DATA LINES:
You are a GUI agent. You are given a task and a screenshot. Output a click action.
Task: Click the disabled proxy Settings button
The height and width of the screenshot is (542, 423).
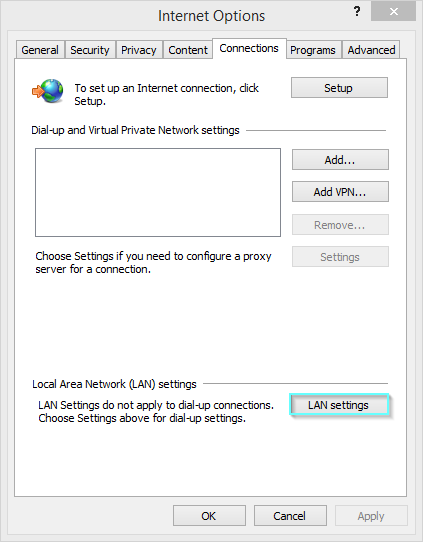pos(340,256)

==

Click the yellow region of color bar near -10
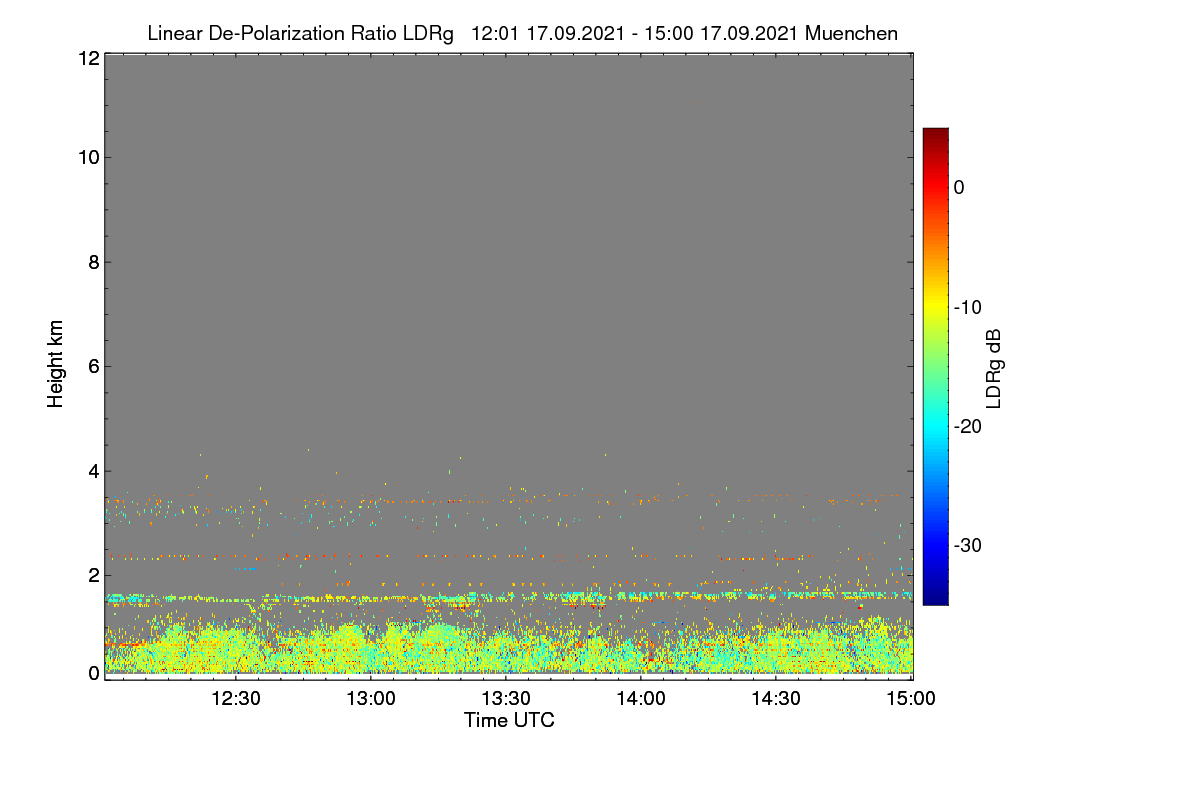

EXERCISE REQUIREMENTS:
Copy out the rows starting at the line that contains "You are a GUI" and ending at the line that contains "pos(340,256)", including both of those lines. Leave the pictures out of your answer.

REPLY:
You are a GUI agent. You are given a task and a screenshot. Output a click action.
Task: Click the disabled proxy Settings button
The height and width of the screenshot is (542, 423).
pos(340,256)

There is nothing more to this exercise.